I don't see what's extraordinary at all. AI's coming and will probably be net good. There may be some inaccuracies in how it's reported and corporations are not all angels but for what field is that not true?
Also he says Theresa May has drunk cool aid by agreeing to fund AI but what she's funding is machine learning for cancer detection which is getting results like this
>In tests, it achieved an area under the receiver operating characteristic (AUC) — a measure of detection accuracy — of 99 percent. That’s superior to human pathologists, who according to one recent assessment miss small metastases on individual slides as much as 62 percent of the time when under time constraints. https://venturebeat.com/2018/10/12/google-ai-claims-99-accur...
That's for metastatic breast cancer that kills 500,000 people a year.

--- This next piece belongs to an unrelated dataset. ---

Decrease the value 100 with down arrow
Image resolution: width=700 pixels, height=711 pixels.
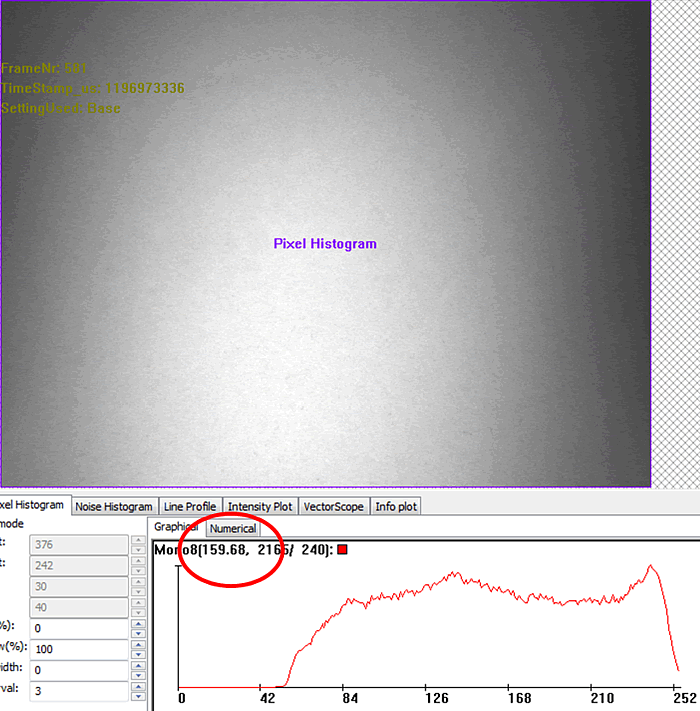tap(139, 654)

Overall Naughton's arguments seems a bit silly.
> In the setting of a challenge competition, some deep learning algorithms achieved better diagnostic performance than a panel of 11 pathologists participating in a simulation exercise designed to mimic routine pathology workflow; algorithm performance was comparable with an expert pathologist interpreting whole-slide images without time constraints. Whether this approach has clinical utility will require evaluation in a clinical setting.
Certainly an impressive feat of image recognition, but far from revolutionising cancer diagnosis. It's also not clear to me that this would actually diagnose cancer more accurately if you factor in the ability of experts to consider other things than just the scans.
I don’t necessarily buy into any predictions of what machine learning will accomplish in the future. But just the examples already available today are quite stunning, especially in images and language.
In any case, I don’t see how „the media“ is at fault here. I see far more „hype“ of AI among the tech community than the larger media outlets. The possibility that AI could transform our economies certainly exists, and it would seem prudent to nurture the debate about the future of work even in the abscence of certainty.
And the idea that somehow we can get Law before we work out the Ethics of AI? You cant just have fiat law pulled out of a hat that works? How can you possibly expect the law to proactively regulate AI before we know what it is? Because at this point we don't know what it is, its an evolving thing just like the internet was when it first came out.
Frankly it's disappointing that drivel like this can make it onto the front page of HackerNews.